* Available data
_ _ _ _
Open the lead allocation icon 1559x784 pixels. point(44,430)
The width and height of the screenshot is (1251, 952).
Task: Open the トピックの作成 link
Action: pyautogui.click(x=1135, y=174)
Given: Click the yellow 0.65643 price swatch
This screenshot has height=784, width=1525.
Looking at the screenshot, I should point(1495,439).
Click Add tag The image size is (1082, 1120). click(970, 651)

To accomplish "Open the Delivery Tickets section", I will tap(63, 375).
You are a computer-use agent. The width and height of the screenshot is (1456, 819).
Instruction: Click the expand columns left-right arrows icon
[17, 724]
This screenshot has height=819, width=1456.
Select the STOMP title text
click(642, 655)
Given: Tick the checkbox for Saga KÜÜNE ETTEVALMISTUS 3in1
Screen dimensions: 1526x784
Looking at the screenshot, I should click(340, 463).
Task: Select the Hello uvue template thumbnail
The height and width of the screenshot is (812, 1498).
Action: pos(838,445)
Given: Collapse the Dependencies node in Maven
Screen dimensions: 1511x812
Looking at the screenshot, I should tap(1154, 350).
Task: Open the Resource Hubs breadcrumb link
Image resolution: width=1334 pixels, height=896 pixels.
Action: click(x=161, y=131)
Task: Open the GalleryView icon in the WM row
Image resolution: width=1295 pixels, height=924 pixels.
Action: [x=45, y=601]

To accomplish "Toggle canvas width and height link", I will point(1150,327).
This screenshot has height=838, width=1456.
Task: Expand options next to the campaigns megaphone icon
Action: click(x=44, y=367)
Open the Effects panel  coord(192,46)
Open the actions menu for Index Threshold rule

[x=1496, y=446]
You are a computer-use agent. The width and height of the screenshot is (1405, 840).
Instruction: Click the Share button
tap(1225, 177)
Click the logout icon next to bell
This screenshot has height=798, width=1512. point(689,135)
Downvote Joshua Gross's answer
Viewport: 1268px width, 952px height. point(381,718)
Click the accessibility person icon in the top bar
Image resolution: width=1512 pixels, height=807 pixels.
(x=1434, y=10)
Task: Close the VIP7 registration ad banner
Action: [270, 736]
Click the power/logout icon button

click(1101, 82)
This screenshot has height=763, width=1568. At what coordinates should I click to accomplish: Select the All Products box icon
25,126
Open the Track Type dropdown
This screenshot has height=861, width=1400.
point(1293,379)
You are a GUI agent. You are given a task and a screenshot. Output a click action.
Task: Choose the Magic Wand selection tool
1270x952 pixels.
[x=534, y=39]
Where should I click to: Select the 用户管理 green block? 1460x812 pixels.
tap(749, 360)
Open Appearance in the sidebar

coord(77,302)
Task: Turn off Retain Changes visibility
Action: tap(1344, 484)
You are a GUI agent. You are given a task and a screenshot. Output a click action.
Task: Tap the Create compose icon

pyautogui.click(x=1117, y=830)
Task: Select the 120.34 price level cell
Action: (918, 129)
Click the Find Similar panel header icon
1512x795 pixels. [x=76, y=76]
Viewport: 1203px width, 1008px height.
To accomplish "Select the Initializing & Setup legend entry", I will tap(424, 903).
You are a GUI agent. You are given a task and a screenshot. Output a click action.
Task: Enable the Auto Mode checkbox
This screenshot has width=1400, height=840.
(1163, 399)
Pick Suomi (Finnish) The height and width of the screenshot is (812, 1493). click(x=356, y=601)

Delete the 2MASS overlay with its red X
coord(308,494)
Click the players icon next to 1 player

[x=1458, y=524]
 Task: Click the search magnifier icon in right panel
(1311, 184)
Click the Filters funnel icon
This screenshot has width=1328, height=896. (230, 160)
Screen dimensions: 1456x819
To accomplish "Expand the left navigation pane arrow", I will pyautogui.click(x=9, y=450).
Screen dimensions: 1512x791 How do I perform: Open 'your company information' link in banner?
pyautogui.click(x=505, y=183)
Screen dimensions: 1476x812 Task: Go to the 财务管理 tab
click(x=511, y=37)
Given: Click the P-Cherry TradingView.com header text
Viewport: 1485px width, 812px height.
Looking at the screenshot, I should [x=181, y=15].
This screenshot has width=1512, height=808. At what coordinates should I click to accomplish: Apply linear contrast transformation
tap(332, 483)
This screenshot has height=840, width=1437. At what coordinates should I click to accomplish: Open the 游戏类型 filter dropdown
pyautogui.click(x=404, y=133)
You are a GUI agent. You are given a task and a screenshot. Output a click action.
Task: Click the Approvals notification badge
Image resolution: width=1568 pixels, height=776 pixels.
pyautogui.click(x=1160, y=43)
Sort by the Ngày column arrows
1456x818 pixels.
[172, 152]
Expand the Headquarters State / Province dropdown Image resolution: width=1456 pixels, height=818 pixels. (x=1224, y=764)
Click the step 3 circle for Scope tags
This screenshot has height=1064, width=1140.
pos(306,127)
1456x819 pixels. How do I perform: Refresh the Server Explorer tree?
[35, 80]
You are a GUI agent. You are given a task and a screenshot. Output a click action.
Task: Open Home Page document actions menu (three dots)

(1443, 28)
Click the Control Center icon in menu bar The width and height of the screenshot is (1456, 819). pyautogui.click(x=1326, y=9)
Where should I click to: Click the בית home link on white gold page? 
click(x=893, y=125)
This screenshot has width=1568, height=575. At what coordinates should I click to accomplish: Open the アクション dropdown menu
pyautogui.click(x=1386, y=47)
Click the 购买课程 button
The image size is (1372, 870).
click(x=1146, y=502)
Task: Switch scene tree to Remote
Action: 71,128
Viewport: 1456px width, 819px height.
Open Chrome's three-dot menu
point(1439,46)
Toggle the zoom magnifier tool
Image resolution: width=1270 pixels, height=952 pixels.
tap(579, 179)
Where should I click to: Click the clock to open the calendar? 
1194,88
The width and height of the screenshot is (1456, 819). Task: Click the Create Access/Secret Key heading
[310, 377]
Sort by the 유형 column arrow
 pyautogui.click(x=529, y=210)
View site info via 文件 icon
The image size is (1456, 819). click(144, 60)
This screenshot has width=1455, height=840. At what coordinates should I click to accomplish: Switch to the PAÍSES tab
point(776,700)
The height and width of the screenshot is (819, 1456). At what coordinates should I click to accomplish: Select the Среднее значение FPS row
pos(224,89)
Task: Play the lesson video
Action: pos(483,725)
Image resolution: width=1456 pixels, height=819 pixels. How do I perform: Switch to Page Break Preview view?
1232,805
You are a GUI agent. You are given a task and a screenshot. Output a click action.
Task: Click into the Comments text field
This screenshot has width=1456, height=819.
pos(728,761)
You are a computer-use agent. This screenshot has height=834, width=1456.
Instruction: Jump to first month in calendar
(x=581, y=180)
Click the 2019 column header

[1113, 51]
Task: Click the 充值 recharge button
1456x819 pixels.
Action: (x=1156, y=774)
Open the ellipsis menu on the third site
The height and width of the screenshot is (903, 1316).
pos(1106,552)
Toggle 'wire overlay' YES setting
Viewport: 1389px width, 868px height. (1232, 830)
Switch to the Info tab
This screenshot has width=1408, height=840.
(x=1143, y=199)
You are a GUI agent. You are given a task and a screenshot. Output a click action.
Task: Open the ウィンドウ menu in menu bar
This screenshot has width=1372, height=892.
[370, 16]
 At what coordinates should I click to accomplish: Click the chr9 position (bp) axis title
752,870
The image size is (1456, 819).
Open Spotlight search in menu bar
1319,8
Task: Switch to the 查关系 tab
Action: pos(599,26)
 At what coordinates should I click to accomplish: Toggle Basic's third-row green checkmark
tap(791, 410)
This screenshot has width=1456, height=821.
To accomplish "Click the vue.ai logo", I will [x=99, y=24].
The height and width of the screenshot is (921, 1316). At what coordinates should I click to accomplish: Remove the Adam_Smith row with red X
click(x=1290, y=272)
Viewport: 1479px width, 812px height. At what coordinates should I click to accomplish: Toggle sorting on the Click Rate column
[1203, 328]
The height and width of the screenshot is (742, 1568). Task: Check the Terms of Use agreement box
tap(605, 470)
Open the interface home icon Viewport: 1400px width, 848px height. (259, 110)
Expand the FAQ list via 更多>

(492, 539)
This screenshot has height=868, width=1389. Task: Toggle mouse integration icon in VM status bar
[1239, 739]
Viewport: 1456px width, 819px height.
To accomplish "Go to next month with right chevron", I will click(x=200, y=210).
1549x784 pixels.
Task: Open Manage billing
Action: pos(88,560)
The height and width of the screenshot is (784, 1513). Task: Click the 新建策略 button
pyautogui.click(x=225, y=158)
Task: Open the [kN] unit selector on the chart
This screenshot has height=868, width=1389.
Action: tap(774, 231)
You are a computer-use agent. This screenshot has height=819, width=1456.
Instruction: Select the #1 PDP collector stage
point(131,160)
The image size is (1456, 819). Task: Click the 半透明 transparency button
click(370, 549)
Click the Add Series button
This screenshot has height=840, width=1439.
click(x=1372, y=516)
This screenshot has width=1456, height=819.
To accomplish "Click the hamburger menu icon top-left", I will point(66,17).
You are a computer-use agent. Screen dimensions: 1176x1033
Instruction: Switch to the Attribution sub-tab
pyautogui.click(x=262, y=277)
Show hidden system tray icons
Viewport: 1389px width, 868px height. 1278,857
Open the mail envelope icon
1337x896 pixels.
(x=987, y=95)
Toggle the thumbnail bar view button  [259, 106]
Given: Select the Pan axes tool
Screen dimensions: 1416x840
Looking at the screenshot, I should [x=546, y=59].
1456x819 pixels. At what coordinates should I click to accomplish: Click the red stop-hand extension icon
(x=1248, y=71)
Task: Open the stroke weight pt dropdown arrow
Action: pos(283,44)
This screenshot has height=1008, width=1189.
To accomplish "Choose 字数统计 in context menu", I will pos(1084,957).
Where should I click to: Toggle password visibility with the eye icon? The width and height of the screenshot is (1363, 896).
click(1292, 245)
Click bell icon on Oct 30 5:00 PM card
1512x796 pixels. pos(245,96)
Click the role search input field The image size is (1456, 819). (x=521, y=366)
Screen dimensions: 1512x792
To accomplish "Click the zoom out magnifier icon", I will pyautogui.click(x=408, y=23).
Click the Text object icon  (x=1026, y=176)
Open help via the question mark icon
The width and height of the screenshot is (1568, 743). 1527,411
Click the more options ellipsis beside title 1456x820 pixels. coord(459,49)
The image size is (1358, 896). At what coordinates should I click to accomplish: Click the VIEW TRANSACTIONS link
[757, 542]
_ _ _ _
* What is needed
Out of the data above, set down the lines from the one with "Viewport: 1203px width, 1008px height." to the one with "Screen dimensions: 1456x819", both included, exactly as written and with no additions.

* Response box
Viewport: 1203px width, 1008px height.
To accomplish "Select the Initializing & Setup legend entry", I will tap(424, 903).
You are a GUI agent. You are given a task and a screenshot. Output a click action.
Task: Enable the Auto Mode checkbox
This screenshot has width=1400, height=840.
(1163, 399)
Pick Suomi (Finnish) The height and width of the screenshot is (812, 1493). click(x=356, y=601)

Delete the 2MASS overlay with its red X
coord(308,494)
Click the players icon next to 1 player

[x=1458, y=524]
 Task: Click the search magnifier icon in right panel
(1311, 184)
Click the Filters funnel icon
This screenshot has width=1328, height=896. (230, 160)
Screen dimensions: 1456x819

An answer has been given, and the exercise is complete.